**PROVIDED PASSAGE**
Painting attributed to Nuno Gonçalves

The Portrait of Princess Saint Joanna (Retrato da Princesa Santa Joana) is an oil on oakwood painting attributed to Portuguese Renaissance artist Nuno Gonçalves, from c. 1472–1475. It is held in the Museu de Aveiro. It is believed to have been painted during the time when Joanna, Princess of Portugal was regent for her father, Afonso V of Portugal.

==History and description==
Princess Joanna was the first child of King Afonso V, but lost the right to succession to the throne when her younger brother, the future John II of Portugal was born, in 1455. After rejecting several marriage proposals, she entered the Convent of Jesus of Aveiro of the Dominican order for women in Aveiro, in 1475, where she lived until her death, following in all things the rule of life of the nuns, but without ever taking nun's vows because she was a royal princess and potential heir to the throne.

The work depicts the bust of Princess Saint Joanna, facing forward, dressed in court attire. Her long, light-colored hair is held in place by a gold coif, studded with precious stones and pearls. She wears a boat-neck dress with a lace neckline, her right hand resting on her lap, partially covered by a lock of hair, and a ring on her index finger.

The portrait was supposedly brought by Dona Philippa, the daughter of Infante Pedro, Duke of Coimbra, to the Convent of Jesus in Aveiro, where it remains. When religious orders were dissolved and their property was nationalized, in 1834 the work became state property.

According to the art historian Pedro Dias, this portrait is the most beautiful of the early Portuguese painting. A touching work, where the Princess is shown as a young woman in court attire, it certainly came from a court painter, and the aesthetic and technical level of the work, as well as the feeling it reveals, points to the authorship of Nuno Gonçalves.

**TASK REQUIREMENTS**
1) Please summarize the portrait passage in two sentences.
2) In the portrait passage, on which finger does the princess wear a ring?

**RECORDS SUPPLIED**

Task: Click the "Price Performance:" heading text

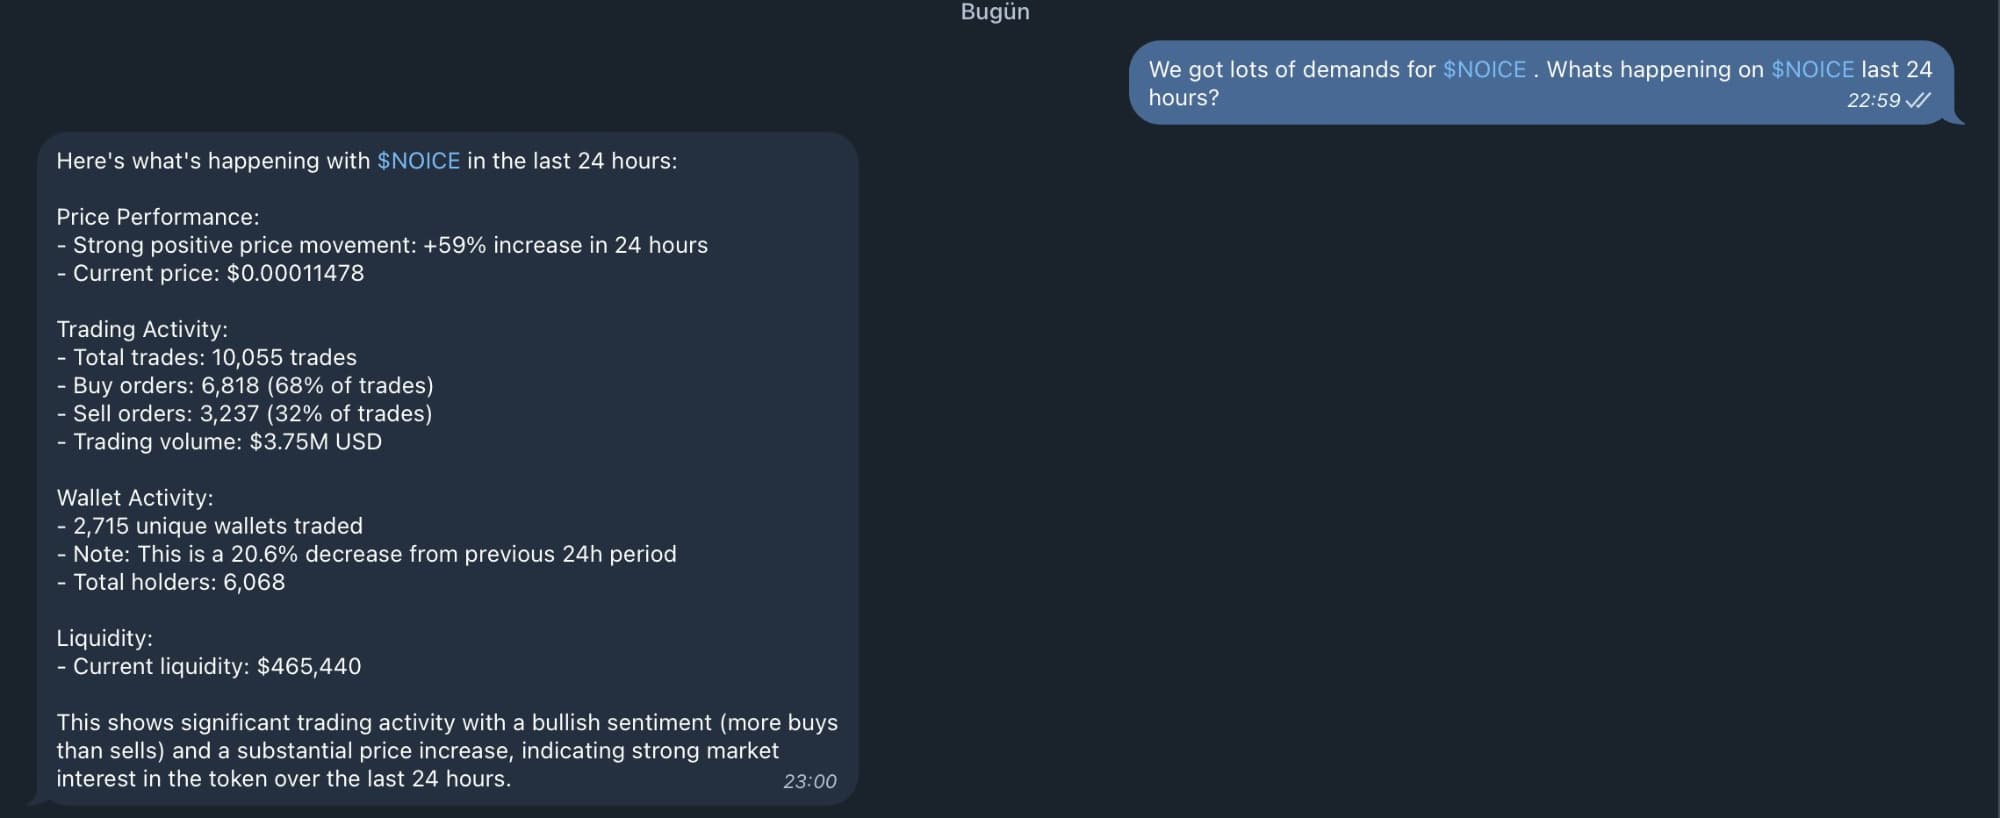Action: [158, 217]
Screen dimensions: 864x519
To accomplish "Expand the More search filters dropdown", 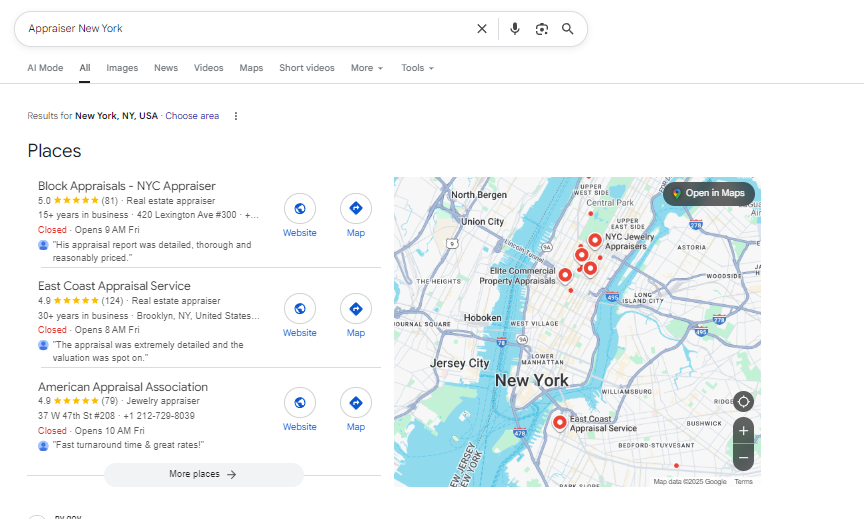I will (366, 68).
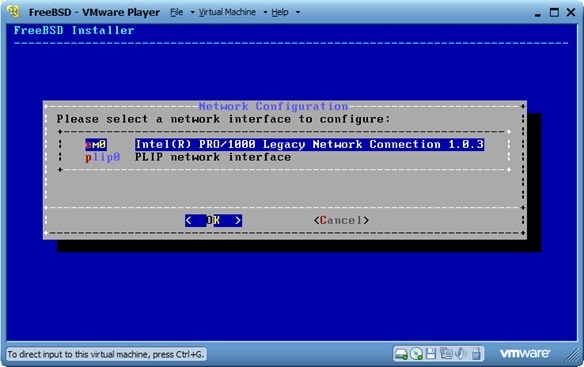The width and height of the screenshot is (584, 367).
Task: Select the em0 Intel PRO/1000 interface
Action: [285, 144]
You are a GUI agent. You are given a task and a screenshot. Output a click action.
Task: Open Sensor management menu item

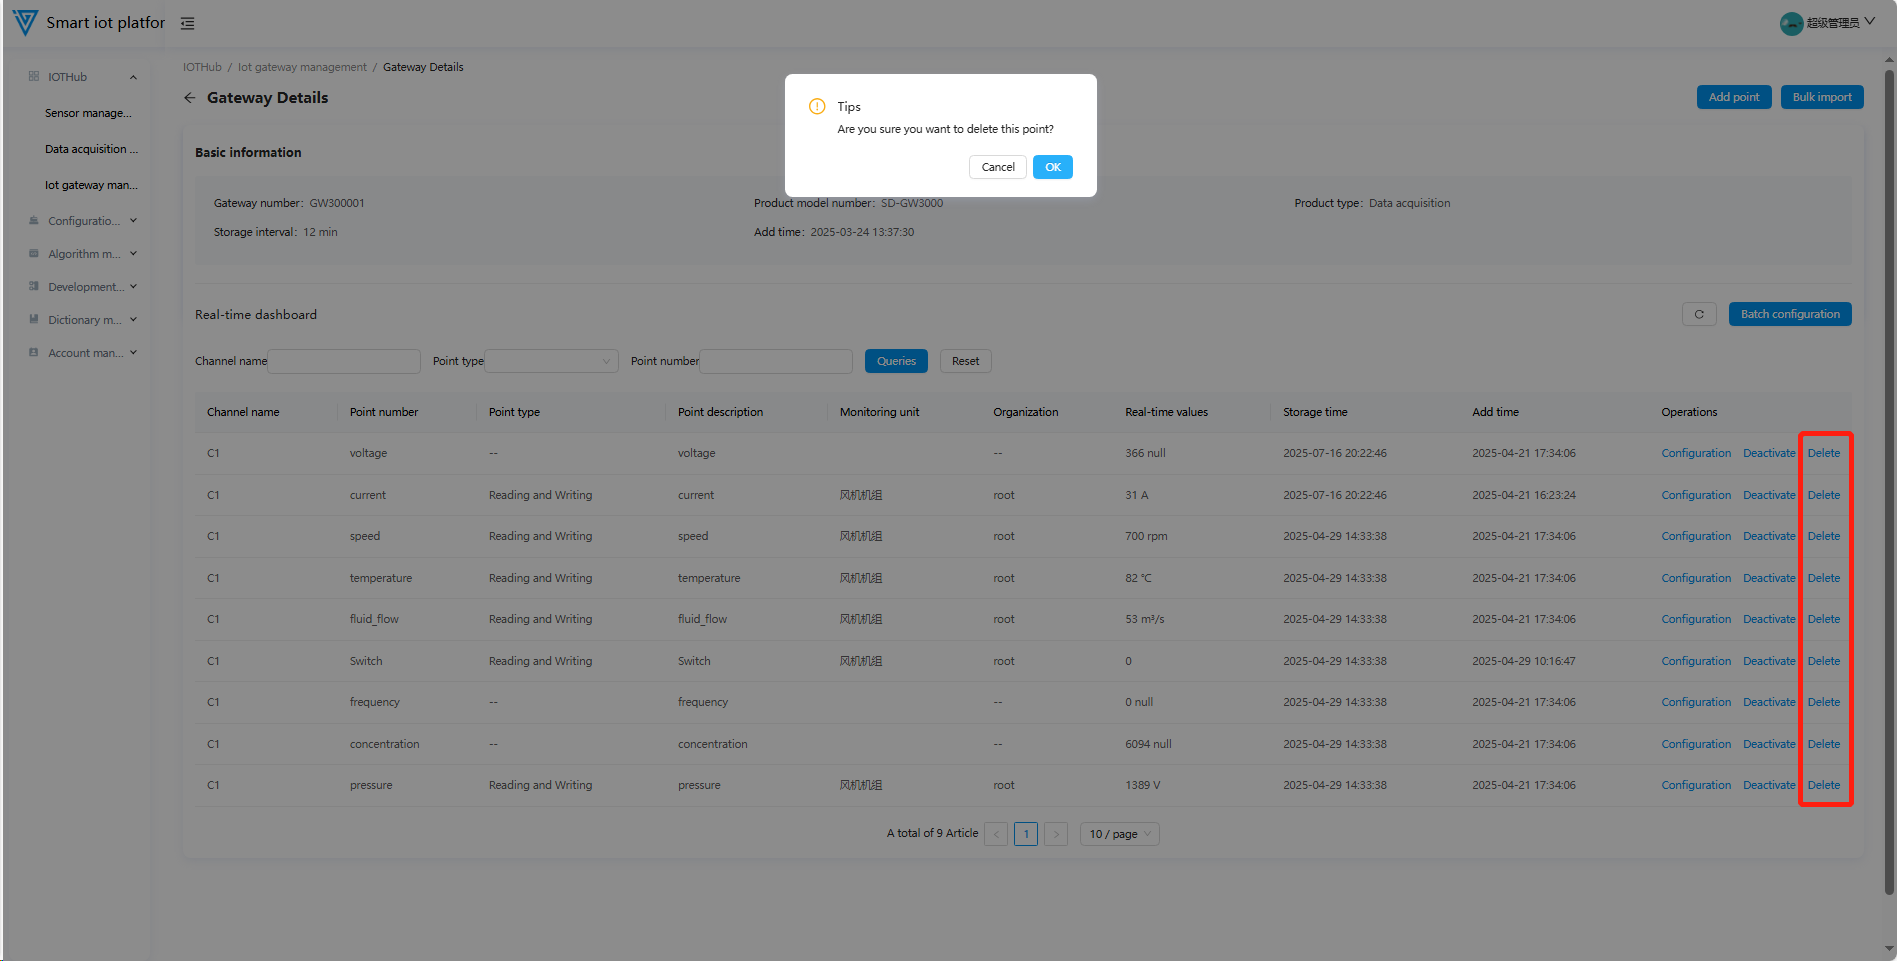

**SOLUTIONS TO EACH TASK**
1) The Portrait of Princess Saint Joanna is an oil on oakwood painting from c. 1472–1475, attributed to Nuno Gonçalves and held in the Museu de Aveiro. It shows the princess, who entered the Convent of Jesus of Aveiro in 1475, in court attire with a gold coif studded with precious stones and pearls, and it became state property in 1834 when religious orders were dissolved.

2) Her index finger.